Gewaltfreiheit ist eine notwendige, aber keine hinreichende Bedingung für das friedliche Zusammenleben in einer Gesellschaft. Zahlreiche Untersuchungen belegen, dass eine beträchtliche Anzahl von Muslimen die Werte westlicher, pluralistischer Demokratien ablehnt und Gewalt zur „Verteidigung des Islams“ für legitim erachtet. Abwertung von Juden, Homosexuellen und Frauen etwa ist unter Muslimen signifikant stärker verbreitet als im Rest der Bevölkerung, andere Einwanderungsgruppen eingeschlossen, und sie ist umso stärker, je religiöser sich die Befragten einschätzen. Und genau hier liegt das Problem.
Schweigen zu Terror
Auffällig ist zudem, dass die Ablehnung von Gewalt und Fanatismus im Namen des Islam von der „Mehrheit der Muslime“ so gut wie nie öffentlich zum Ausdruck gebracht wird. Der Versuch einer Handvoll islamischer Vereine, 2017 Muslime zu einer bundesweiten Demonstration gegen Gewalt und Terror in Köln zu mobilisieren, verlief enttäuschend. Nur wenige Hundert Muslime folgten dem Aufruf. Die großen Islamverbände, die sich gern als Repräsentanten aller Muslime gerieren, mobilisieren nur dann, wenn sie der Meinung sind, der Islam und die „religiösen Gefühle“ der Muslime seien beleidigt worden.

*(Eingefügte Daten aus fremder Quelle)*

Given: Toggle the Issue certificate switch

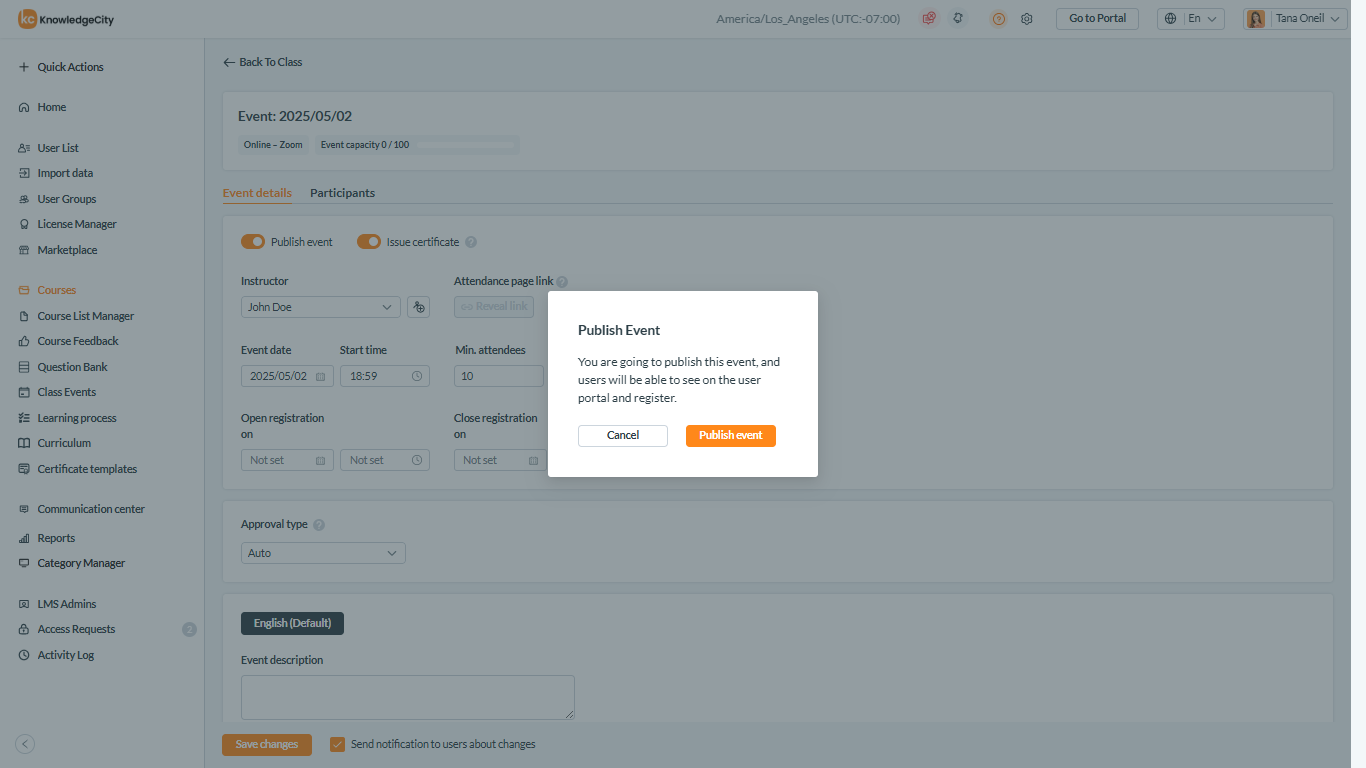Looking at the screenshot, I should coord(369,242).
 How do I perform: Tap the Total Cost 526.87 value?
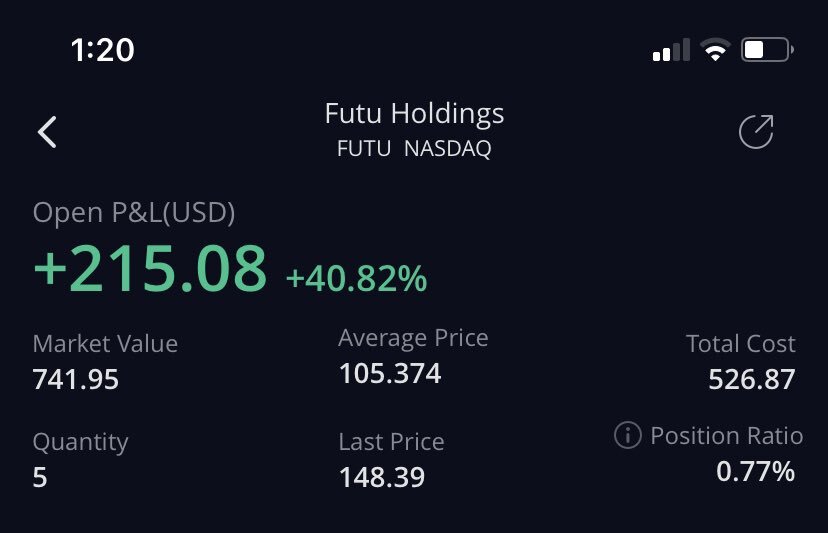(751, 379)
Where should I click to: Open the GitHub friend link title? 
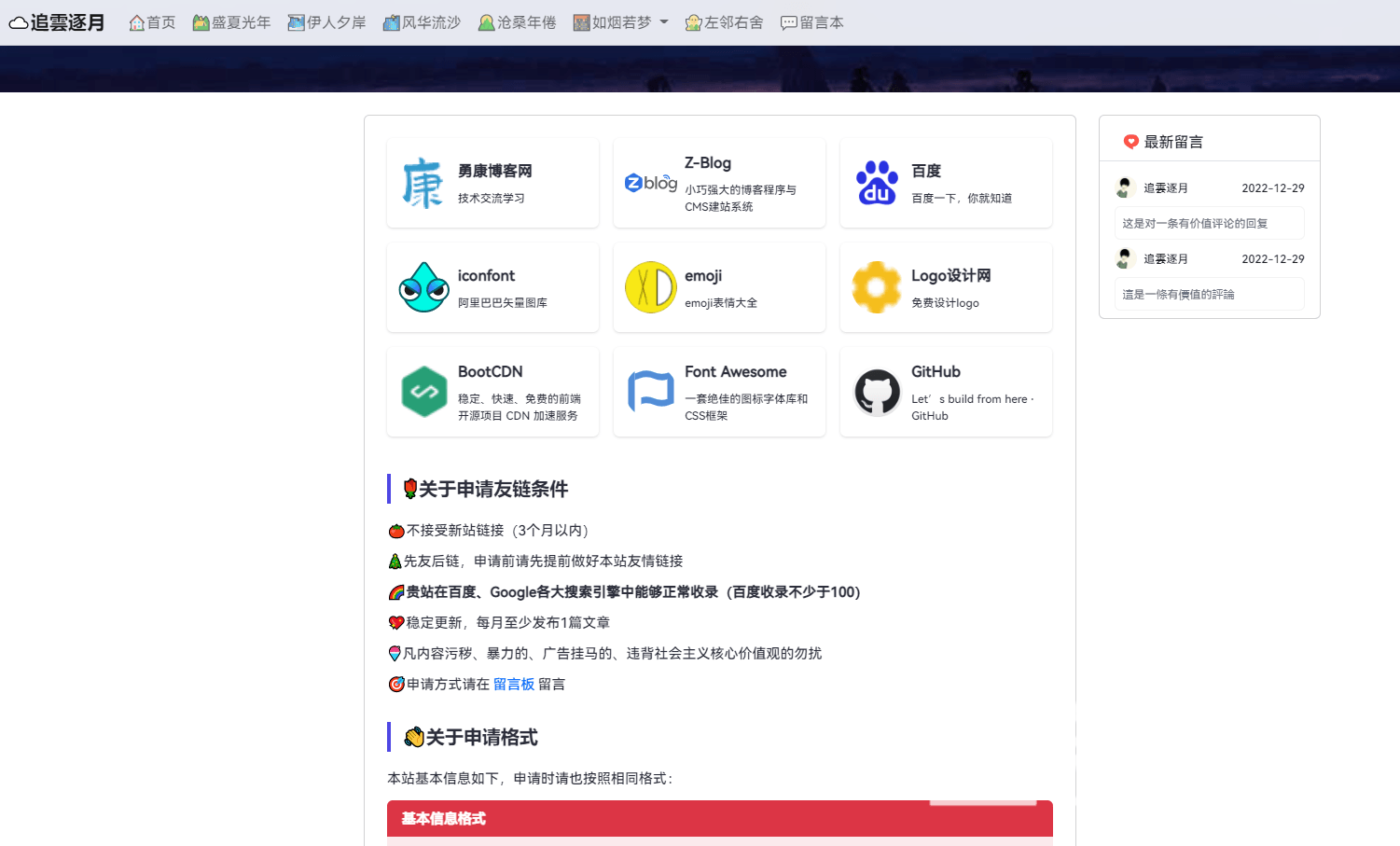(936, 371)
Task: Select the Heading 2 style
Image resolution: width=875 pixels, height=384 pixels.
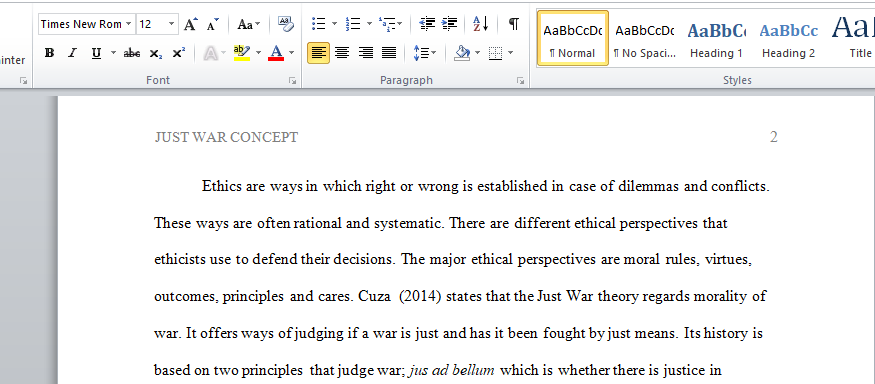Action: [789, 39]
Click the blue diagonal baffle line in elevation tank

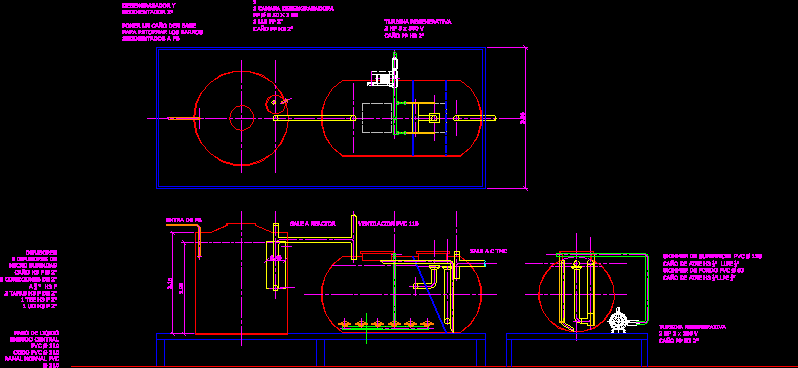point(432,299)
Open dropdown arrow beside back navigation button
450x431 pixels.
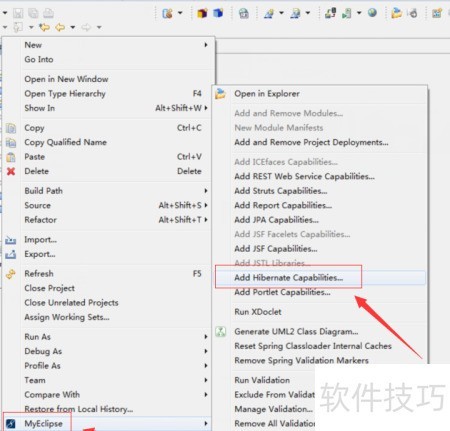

Als „Beleidigung des Islam“ gilt dabei nicht etwa die Selbstbezeichnung von Terrorgruppen als „Jaish-e-Mohammad“ (Armee Mohammeds) oder „Hisbollah“ (Partei Gottes), wohl aber der Abdruck von Mohammed-Karikaturen in einer dänischen Zeitung.
Ihre Mobilisierungskraft zeigen islamische Organisationen auch, wenn es gegen Israel geht. Sie begrüßen es, wenn die Zivilgesellschaft gegen Rechtsextremismus auf die Straße geht, es ist aber weder ihnen noch der friedlichen Mehrheit der Muslime ein Anliegen, Kundgebungen gegen den islamischen Extremismus auf die Beine zu stellen oder gegen Moscheen und Prediger zu protestieren, die extremistisches Gedankengut im Namen des Islam verbreiten.
Traurige Wahrheit
Die traurige Wahrheit ist, dass der Verbandsislam in Europa von Organisationen des politischen Islam wie der Muslimbruderschaft oder Milli Görüş dominiert wird, die zwar gewaltfrei auftreten, deren Ideologie sich aber nicht wesentlich von jener der Dschihadisten unterscheidet.
Die Ideologie des politischen Islam hat sich in den letzten 45 Jahren zum Mainstream des Islam entwickelt. Religiöser Extremismus, Unduldsamkeit, die Einteilung der Menschen in Muslime und „Ungläubige“, die Utopie von einer islamischen Weltherrschaft, Überlegenheitsdenken, Intoleranz und die Akzeptanz von Gewalt zur „Verteidigung des Glaubens“ zeigen sich auch in der Mitte islamischer Gesellschaften und europäischer islamischer Communitys. Sie sind sich mit den Terroristen immer dann einig, wenn es gegen vermeintliche Feinde des Islam geht, gegen Juden, Homosexuelle, Atheisten, Apostaten und jene Muslime, die religiöse Gebote und Verbote nicht über alles stellen.
Die fortgesetzte massive Einwanderung aus Ländern, in denen derartige Islam- und Gesellschaftsvorstellungen von maßgeblichen Teilen der Bevölkerung getragen werden, wird das Klima in Europa zwangsläufig verändern und hat das Potenzial, das friedliche Zusammenleben in einer offenen Gesellschaft zu zerstören.
Nina Scholz ist Politikwissenschaftlerin und Autorin.